Lorsqu'elles prolifèrent, les chenilles processionnaires présentent des risques pour la santé publique : urticantes, elles sont dangereuses pour les individus, surtout les enfants, mais également pour les animaux domestiques (chiens, chevaux).

Elles provoquent également des dégâts sur les arbres qu'elles colonisent, en particulier les pins : défoliation, perte de croissance, affaiblissement, conduisent rapidement à la mort des arbres, même les plus grands.

Retirez les nids

De novembre à avril, les chenilles sont dans les nids, d'où elles ne ressortiront qu'au printemps. C'est le moment de pratiquer l'échenillage. Le procédé consiste à couper et jeter les nids à l'aide d'une perche, sur les arbres peu infestés et facilement accessibles.
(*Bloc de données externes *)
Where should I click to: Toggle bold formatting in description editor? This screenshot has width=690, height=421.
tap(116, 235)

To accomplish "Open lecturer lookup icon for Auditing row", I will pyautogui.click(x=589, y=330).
Attention : il est indispensable de se protéger soigneusement pour éviter les risques d'urtication (gants et lunettes).

 En cas de grandes quantités ou de nids trop hauts, il est recommandé de s'adresser à un professionnel.

 

Installez des nichoirs à mésanges

En décembre ou janvier , installez les nichoirs dans les arbres infestés ou susceptibles d'être touchés par les chenilles.
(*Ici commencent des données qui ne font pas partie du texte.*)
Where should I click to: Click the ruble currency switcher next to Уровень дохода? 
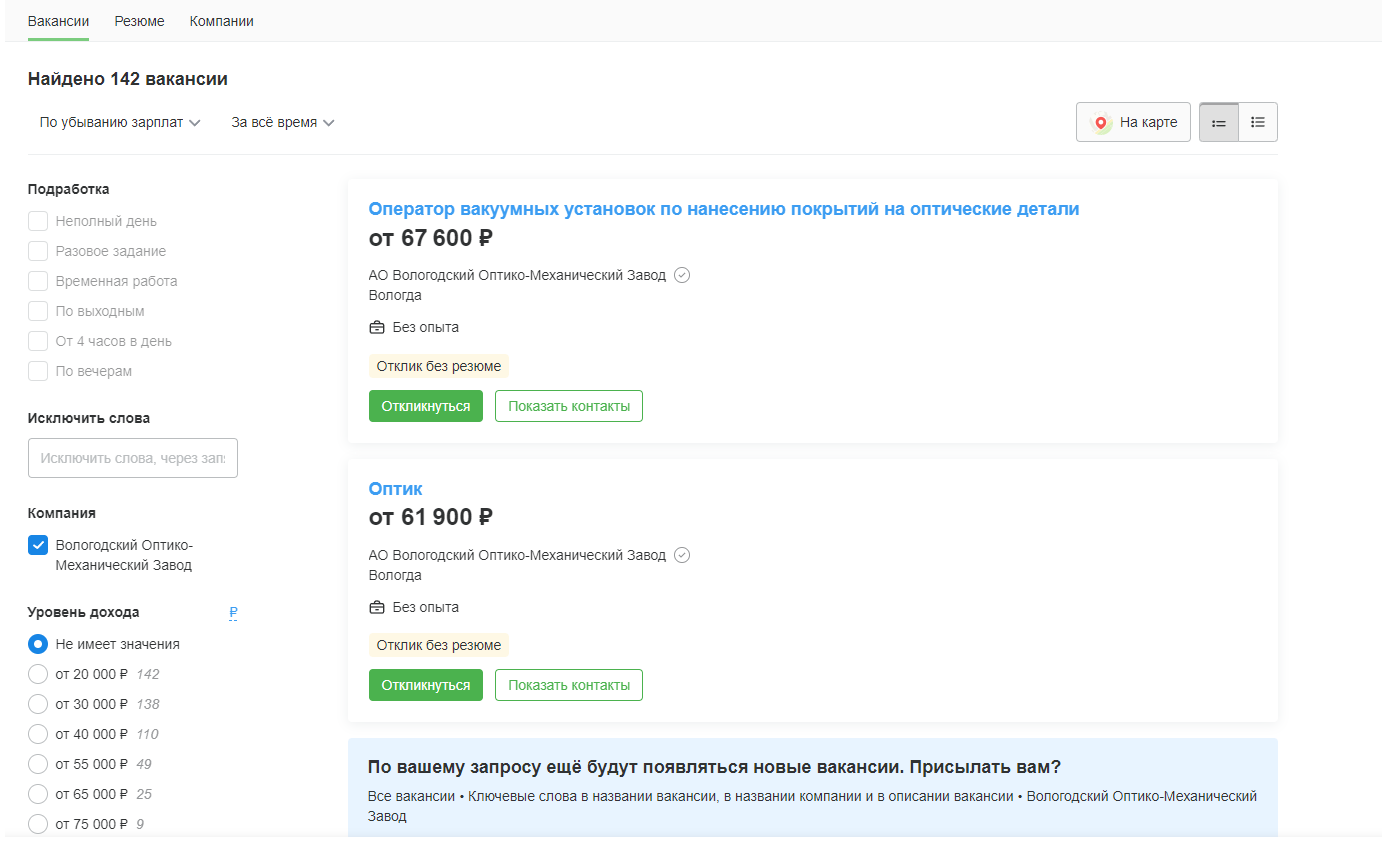pos(233,612)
Insensibles aux poils urticants, les mésanges sont des prédateurs naturels des chenilles. Elles en consomment de grandes quantités (50 à 90 par jour).

Voir la fiche en bas de page pour les conseils de fabrication et d'installation.

 

Posez les éco-pièges

De janvier à avril, placez les éco-pièges autour du tronc des arbres infestés. Lorsque les chenilles quittent le nid et descendent du pin, elles sont canalisées vers le piège rempli de terre. Elles s'y enfouissent et se transforment en nymphe. Fin juin, il suffit de décrocher le sac et de le jeter.

Le piège est réutilisable l'année suivante avec un nouveau sac.

Méthodes de lutte complémentaires, ces dispositifs contribuent à réguler les populations de chenilles.